Passage:
Congratulations to Sunday Snippets regulars Kate Basi and Christian LeBlanc and new reader Seth Peters who won Jesus Christ The Infancy Narratives.  

Wednesday, December 05, 2012

Kindle Freebie: Santa Wore Combat Boots



About the Book:

Emma Turner feels like her life ended with the death of her husband. Three years later she’s doing the best she can for her children and moving through life on autopilot. She doesn't believe true love can happen twice in a lifetime. As a matter of fact, she doesn't believe in much anymore. Putting her trust in one honest man might be just what she needs to move forward.

Bound by duty Jake Nicklaus never imagined he’d cross the line and fall in love with the woman he swore he’d watch over. If only he’d died on that chopper instead of her husband, she wouldn't be hurting. The only way to heal her heart is to show her how to live again. Finding the magic in Christmas is the perfect way to start.

Will one kiss under the mistletoe change their lives forever?

Record extracts:
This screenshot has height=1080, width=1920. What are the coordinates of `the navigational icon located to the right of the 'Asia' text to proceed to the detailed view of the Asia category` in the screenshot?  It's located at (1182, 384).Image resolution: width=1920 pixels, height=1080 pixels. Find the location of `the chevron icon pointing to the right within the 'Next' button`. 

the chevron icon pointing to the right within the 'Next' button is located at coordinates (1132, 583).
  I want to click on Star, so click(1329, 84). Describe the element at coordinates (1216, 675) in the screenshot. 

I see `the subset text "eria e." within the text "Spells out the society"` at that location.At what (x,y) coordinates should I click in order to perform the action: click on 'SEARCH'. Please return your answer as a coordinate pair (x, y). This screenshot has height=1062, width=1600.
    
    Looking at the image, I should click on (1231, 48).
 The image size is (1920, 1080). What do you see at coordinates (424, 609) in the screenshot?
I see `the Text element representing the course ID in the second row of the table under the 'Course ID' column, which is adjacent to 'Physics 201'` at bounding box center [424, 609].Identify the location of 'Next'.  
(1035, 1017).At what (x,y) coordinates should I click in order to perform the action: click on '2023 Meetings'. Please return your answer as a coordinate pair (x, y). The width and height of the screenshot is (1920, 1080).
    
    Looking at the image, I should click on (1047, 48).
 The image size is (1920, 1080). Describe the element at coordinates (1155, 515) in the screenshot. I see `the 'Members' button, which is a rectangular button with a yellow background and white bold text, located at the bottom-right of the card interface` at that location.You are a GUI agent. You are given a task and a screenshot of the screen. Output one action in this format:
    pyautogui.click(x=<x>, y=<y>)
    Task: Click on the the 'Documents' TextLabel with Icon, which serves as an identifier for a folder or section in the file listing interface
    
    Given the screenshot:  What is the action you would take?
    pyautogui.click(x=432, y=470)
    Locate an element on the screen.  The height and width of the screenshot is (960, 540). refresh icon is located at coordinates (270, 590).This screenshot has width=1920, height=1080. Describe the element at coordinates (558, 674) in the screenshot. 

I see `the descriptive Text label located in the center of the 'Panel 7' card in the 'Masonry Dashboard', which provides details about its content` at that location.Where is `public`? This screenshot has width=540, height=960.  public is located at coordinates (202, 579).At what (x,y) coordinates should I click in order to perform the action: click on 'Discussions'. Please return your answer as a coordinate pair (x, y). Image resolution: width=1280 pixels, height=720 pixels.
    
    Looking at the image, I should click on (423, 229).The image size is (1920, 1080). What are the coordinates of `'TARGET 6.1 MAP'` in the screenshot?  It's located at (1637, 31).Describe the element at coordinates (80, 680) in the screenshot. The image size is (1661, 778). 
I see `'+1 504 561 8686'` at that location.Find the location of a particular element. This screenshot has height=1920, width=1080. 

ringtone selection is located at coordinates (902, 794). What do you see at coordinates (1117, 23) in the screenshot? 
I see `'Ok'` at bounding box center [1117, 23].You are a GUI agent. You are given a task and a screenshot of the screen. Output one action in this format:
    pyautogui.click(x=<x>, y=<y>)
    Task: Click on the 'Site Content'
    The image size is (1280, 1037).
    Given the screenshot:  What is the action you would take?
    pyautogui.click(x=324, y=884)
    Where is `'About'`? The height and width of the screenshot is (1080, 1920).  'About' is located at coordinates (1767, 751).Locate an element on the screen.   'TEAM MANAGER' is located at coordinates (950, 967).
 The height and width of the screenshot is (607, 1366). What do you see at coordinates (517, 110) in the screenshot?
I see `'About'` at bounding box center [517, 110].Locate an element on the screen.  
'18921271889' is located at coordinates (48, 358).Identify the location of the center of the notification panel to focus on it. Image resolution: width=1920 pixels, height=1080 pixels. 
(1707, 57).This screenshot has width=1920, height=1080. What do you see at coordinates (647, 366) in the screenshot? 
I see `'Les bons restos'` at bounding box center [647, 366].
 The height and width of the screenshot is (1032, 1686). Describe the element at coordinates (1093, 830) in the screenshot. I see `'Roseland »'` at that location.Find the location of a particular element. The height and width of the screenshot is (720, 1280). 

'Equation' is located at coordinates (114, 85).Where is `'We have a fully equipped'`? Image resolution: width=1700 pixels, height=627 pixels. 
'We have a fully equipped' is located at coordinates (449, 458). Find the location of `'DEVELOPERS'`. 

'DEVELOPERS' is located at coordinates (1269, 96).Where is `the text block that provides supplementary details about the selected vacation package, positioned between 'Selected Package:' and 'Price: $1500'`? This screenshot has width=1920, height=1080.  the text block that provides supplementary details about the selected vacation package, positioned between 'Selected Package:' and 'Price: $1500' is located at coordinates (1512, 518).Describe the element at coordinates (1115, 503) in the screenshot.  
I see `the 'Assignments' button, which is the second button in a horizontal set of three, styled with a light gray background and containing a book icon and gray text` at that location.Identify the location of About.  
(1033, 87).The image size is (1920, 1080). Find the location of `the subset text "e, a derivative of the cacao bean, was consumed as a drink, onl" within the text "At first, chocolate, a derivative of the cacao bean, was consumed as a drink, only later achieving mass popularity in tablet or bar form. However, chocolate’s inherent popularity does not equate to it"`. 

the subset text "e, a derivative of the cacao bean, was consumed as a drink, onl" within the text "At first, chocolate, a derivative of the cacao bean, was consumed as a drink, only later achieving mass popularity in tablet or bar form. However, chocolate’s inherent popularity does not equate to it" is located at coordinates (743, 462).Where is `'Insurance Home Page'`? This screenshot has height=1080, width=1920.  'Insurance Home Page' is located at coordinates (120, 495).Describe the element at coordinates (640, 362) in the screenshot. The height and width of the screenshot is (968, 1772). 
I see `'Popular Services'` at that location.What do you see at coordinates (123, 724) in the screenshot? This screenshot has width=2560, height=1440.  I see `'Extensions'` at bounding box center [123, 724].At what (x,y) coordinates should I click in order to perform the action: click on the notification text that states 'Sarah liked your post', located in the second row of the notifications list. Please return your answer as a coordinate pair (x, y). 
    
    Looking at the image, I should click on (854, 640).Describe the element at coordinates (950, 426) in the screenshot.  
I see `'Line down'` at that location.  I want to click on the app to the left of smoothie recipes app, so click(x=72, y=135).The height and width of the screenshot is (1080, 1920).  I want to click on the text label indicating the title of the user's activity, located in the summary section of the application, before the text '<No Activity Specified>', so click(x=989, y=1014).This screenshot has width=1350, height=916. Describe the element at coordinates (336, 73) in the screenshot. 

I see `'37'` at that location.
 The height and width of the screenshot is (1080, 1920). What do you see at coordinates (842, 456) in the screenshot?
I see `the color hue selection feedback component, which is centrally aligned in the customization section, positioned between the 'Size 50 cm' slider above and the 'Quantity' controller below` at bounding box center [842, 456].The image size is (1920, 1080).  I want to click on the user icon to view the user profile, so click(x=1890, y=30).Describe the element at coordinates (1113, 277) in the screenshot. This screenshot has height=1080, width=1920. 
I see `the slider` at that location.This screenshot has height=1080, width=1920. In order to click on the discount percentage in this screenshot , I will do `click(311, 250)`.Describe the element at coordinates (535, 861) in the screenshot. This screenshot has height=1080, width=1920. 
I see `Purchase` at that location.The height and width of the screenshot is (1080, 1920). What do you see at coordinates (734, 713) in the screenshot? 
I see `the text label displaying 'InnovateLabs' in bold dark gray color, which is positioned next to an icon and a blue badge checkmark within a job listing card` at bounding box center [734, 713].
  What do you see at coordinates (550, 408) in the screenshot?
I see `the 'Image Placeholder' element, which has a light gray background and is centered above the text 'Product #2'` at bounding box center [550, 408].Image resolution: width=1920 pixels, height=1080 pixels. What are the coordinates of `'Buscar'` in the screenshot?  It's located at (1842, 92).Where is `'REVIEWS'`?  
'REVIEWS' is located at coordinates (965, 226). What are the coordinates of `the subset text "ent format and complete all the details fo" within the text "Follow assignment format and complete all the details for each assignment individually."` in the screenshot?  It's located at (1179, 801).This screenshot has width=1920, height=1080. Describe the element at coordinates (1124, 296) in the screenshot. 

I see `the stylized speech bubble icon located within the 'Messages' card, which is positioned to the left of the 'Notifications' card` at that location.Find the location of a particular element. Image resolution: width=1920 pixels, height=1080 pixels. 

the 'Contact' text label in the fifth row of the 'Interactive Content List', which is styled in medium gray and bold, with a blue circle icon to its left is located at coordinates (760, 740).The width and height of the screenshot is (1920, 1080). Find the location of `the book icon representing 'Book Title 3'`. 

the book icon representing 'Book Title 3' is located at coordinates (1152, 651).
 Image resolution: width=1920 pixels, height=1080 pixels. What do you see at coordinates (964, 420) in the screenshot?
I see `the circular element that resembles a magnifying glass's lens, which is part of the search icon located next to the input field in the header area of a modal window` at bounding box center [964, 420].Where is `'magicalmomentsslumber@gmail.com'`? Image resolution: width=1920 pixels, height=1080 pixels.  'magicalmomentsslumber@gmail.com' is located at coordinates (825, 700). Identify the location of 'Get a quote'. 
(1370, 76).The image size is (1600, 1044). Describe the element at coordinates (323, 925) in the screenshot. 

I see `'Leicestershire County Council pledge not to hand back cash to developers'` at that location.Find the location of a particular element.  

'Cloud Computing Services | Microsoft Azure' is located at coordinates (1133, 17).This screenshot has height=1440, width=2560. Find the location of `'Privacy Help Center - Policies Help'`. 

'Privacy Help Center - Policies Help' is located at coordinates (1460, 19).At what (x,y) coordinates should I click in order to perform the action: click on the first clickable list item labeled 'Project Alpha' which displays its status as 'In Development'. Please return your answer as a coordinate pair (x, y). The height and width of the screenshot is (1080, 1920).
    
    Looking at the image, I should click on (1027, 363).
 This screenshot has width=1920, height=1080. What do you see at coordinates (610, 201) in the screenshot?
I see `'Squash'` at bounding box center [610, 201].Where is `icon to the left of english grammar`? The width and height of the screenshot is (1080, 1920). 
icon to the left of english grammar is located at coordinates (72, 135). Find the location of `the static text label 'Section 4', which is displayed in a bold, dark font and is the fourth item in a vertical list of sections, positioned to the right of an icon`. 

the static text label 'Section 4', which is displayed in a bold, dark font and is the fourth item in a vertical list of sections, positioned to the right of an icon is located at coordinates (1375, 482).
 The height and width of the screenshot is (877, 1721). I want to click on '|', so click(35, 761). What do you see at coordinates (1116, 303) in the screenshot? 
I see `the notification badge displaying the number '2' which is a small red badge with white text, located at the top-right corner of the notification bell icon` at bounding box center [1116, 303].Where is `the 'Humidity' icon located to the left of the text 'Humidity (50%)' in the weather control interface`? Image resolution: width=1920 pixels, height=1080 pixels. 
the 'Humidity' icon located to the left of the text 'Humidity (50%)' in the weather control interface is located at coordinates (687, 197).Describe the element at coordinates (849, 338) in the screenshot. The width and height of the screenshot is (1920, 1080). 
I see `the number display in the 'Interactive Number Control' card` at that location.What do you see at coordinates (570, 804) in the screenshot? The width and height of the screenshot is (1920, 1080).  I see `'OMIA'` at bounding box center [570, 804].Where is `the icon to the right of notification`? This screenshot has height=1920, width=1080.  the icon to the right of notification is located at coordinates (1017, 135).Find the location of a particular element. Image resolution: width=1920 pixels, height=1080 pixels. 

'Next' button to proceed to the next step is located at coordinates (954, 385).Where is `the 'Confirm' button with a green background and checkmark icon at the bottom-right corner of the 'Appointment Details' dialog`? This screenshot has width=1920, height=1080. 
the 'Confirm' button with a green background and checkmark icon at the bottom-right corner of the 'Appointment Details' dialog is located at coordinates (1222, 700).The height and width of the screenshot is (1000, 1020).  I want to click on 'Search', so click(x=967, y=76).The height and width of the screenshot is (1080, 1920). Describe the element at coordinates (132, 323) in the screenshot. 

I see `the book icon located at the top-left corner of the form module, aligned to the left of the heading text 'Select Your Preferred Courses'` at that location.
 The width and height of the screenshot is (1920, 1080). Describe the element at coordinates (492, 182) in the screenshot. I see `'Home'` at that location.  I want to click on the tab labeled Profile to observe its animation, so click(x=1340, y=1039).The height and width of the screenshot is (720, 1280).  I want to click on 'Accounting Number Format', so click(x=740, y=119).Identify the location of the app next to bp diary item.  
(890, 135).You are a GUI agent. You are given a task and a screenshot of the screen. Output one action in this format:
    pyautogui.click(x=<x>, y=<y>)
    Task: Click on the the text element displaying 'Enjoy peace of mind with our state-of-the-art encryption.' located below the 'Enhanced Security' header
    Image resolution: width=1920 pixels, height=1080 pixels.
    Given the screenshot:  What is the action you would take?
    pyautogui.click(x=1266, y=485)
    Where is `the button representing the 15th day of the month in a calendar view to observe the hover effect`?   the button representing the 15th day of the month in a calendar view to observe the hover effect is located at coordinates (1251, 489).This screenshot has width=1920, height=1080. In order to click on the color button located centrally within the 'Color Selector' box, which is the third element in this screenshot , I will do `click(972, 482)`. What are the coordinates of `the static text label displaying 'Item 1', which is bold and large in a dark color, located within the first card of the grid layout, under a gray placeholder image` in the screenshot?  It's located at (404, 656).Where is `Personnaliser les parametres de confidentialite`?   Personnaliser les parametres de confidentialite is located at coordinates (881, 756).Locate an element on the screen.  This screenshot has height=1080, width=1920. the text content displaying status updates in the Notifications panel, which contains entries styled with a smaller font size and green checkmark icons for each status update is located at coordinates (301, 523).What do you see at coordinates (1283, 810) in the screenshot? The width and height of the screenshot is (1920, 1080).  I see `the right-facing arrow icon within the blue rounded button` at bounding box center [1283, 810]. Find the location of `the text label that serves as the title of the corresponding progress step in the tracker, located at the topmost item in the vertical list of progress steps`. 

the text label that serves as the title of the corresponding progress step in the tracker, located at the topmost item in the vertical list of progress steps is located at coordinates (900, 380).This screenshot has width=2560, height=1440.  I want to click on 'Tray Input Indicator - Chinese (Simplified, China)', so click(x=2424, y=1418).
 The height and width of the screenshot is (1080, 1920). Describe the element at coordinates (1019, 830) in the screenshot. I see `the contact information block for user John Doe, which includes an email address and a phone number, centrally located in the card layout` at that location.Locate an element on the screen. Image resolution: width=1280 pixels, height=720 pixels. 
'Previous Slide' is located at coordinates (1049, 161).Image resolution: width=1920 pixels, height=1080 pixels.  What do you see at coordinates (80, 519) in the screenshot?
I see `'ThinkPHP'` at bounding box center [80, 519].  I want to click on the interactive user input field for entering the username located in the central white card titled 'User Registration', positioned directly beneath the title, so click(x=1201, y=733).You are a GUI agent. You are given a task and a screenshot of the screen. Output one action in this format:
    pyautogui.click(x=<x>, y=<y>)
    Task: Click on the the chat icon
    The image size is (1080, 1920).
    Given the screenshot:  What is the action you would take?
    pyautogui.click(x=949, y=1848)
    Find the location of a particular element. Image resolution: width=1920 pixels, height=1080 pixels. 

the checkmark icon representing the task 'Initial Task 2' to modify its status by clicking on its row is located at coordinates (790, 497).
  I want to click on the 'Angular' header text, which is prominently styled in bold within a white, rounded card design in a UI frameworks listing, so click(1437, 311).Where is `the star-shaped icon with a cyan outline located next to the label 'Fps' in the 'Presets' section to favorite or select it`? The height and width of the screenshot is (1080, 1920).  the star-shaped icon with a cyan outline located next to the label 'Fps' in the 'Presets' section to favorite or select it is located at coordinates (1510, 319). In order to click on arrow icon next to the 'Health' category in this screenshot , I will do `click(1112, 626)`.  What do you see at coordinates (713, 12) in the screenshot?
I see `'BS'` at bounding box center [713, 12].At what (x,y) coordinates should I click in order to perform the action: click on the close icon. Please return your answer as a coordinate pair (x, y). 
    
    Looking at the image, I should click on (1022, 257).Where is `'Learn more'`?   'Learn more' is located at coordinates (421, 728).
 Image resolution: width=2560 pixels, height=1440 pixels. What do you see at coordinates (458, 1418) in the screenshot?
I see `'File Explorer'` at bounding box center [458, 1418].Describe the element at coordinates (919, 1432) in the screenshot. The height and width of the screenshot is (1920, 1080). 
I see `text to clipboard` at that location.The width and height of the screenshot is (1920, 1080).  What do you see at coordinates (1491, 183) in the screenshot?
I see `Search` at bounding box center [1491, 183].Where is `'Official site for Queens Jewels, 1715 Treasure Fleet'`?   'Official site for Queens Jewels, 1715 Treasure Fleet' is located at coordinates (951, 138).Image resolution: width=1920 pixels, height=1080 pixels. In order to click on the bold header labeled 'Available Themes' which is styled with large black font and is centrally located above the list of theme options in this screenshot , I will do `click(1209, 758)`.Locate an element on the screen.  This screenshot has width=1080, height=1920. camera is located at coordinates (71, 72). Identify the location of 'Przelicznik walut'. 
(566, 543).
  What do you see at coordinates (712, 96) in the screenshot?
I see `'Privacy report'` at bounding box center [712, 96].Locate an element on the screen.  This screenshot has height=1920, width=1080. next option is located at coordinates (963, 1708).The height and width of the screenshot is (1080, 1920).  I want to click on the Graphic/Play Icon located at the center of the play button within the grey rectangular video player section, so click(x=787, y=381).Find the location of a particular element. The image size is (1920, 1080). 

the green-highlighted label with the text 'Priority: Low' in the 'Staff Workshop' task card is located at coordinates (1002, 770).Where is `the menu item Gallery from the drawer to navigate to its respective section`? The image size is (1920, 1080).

What you are asked to do: Pick up the blog post about the free Kindle book Santa Wore Combat Boots after its final line and carry it forward.

Answer to the problem:
**This story was chosen as Best Holiday Short Story by the Syracuse Post Standard**

My Comments:
I grabbed this when it was an Amazon freebie and decided tonight that a short sweet read fit my mood completely.  Honestly, my expectations for Amazon freebies are pretty low, unless they are backlist books from authors about to publish new books.  In this case, those expectations were exceeded.  Not only did I not finish the book thinking "this could really use an editor", I really enjoyed this novella.  It was a clean read but there was plenty of attraction between Emma and Jake.  The only thing that might bother someone about this book is that Emma's late husband/Jake's friend appears in the story as a ghost, and Emma is seeking a medium to allow her more communication with her late husband.  Still, its a Christmas story, so in the end...  Grade:  B-.  


Saturday, December 01, 2012

Sunday Snippets--A Catholic Carnival



Hello, and welcome to Sunday Snippets--A Catholic Carnival. We are a group of Catholic bloggers who gather weekly to share our best posts with each other. To participate, go to your blog and create a post titled Sunday Snippets--A Catholic Carnival. In it, discuss and link to your posts for the week--whether they deal with theology, Catholic living or cute Catholic kids. I'm mostly a book blogger so my posts are generally book reviews, some Catholic, some not. Make sure that post links back here. Once you publish it, come back here and leave a link below.

We also have a yahoogroup; signing up for it will get you one weekly reminder to post.  Click here to sign up.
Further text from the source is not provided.